Input data Start Marker
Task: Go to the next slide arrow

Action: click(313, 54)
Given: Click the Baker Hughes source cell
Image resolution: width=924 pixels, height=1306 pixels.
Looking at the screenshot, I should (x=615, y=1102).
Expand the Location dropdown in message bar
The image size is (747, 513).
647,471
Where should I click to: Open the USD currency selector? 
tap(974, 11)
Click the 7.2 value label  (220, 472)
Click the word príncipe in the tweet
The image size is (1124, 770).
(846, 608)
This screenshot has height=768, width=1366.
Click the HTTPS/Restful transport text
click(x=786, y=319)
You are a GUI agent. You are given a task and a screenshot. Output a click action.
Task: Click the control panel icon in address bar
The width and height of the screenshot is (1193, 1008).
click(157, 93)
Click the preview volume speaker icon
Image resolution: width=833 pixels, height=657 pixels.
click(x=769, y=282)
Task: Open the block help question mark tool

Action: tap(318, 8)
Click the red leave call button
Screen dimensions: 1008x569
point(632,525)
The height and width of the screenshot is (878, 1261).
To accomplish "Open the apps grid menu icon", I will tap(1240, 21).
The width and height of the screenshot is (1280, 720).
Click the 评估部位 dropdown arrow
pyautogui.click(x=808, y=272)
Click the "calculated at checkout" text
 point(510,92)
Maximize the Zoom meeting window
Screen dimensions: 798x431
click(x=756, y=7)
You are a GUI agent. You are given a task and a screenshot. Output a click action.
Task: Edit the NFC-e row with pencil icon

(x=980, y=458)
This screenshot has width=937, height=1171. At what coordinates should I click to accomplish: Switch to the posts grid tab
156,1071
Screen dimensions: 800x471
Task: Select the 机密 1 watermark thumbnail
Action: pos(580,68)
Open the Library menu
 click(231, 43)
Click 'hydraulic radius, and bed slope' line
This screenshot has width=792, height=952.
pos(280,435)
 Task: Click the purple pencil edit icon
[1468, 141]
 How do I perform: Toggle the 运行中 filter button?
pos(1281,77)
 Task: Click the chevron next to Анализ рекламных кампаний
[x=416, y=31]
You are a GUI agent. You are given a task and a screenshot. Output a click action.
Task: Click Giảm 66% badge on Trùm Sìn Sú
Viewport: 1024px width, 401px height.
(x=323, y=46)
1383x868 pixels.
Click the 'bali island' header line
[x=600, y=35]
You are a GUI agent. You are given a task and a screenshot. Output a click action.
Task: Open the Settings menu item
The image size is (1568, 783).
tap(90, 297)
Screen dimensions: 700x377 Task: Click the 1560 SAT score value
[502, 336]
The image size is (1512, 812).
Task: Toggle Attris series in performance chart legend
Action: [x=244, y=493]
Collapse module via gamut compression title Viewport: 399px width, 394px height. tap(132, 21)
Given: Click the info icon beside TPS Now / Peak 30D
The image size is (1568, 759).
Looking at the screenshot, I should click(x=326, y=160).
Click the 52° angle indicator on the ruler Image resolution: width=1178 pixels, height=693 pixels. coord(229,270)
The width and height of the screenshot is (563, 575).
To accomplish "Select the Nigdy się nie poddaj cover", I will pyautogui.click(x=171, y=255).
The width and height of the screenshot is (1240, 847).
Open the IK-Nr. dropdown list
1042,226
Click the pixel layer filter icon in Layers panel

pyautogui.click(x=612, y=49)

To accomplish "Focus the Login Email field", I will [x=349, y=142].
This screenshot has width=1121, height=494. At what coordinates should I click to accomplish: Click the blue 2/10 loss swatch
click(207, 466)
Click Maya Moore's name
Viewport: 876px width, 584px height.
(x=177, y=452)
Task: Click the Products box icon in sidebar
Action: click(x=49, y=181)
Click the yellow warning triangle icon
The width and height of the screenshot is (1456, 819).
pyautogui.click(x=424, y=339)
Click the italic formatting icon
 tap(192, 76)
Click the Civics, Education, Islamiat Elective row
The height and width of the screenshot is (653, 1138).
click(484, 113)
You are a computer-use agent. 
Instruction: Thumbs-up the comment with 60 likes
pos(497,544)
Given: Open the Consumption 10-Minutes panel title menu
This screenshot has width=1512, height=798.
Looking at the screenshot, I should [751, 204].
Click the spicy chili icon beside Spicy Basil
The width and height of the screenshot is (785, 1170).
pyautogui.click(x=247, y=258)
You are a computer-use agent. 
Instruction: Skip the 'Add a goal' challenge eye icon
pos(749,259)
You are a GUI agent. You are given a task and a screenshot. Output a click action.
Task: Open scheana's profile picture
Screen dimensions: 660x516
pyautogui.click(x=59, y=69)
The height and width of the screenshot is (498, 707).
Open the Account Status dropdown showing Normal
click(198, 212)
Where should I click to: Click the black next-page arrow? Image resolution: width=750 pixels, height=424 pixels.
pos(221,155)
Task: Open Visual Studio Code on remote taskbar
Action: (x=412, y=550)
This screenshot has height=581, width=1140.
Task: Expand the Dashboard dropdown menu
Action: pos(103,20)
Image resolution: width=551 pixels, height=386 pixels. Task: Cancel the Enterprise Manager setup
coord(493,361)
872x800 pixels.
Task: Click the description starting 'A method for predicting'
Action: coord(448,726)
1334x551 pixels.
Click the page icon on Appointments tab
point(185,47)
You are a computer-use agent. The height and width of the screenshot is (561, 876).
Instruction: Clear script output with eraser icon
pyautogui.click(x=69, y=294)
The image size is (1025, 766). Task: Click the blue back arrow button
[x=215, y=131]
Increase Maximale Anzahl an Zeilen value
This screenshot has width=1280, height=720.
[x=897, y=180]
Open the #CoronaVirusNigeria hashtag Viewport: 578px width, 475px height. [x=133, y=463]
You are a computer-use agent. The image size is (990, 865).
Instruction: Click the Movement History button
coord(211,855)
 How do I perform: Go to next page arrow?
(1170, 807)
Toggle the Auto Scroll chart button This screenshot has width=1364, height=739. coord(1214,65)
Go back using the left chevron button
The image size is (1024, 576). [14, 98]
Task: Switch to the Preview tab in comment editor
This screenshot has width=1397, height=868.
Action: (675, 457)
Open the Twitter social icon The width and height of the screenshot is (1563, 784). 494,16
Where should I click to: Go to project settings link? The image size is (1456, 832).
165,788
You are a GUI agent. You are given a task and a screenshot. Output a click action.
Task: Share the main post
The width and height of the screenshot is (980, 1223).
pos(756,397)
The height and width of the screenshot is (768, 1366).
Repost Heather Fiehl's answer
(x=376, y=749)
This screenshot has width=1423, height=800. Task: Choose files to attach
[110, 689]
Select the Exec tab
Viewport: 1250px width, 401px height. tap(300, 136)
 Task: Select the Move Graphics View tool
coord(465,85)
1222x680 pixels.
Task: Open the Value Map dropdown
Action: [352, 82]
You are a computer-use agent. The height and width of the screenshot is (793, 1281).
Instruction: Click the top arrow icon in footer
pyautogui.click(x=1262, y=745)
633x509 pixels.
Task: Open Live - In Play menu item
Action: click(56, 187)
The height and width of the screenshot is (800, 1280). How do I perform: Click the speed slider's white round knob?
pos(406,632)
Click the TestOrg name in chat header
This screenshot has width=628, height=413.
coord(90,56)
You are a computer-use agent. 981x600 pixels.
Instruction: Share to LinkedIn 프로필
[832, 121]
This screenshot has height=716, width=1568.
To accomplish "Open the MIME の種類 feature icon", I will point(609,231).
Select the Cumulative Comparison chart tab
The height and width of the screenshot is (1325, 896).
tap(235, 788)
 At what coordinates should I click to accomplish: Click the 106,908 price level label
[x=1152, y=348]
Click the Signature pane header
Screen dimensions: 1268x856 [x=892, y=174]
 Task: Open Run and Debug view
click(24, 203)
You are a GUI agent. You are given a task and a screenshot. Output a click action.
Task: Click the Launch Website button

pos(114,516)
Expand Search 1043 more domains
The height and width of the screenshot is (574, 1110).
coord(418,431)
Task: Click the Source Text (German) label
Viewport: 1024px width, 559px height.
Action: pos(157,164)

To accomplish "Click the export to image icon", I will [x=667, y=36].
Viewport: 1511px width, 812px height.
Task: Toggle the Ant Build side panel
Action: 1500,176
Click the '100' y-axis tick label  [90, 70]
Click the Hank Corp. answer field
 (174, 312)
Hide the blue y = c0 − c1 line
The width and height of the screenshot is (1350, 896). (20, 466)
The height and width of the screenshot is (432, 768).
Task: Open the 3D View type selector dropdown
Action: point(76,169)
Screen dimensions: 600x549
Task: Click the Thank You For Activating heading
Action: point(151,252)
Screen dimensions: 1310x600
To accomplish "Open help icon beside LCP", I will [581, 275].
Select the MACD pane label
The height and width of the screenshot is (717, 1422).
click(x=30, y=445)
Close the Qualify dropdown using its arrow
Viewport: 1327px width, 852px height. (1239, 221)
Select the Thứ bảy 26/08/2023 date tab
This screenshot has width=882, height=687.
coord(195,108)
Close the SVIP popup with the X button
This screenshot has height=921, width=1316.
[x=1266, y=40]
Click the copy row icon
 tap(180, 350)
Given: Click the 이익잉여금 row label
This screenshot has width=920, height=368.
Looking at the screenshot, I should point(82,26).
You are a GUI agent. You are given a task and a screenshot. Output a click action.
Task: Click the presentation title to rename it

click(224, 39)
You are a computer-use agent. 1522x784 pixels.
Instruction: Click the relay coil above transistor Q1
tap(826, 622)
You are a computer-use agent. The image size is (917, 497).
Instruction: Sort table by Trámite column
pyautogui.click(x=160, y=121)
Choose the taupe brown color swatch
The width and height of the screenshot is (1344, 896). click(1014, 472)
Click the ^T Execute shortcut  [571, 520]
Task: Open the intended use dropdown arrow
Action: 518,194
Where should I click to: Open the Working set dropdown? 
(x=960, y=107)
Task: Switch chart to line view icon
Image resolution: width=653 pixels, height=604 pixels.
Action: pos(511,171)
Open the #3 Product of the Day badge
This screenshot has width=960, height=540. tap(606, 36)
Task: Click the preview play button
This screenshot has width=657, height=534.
Input data End Marker
From the entries above, extract only the lines running from the one containing "Given: Click the 이익잉여금 row label" through the one containing "You are a computer-use agent. The image size is (917, 497).", inclusive.

Given: Click the 이익잉여금 row label
This screenshot has width=920, height=368.
Looking at the screenshot, I should point(82,26).
You are a GUI agent. You are given a task and a screenshot. Output a click action.
Task: Click the presentation title to rename it

click(224, 39)
You are a computer-use agent. 1522x784 pixels.
Instruction: Click the relay coil above transistor Q1
tap(826, 622)
You are a computer-use agent. The image size is (917, 497).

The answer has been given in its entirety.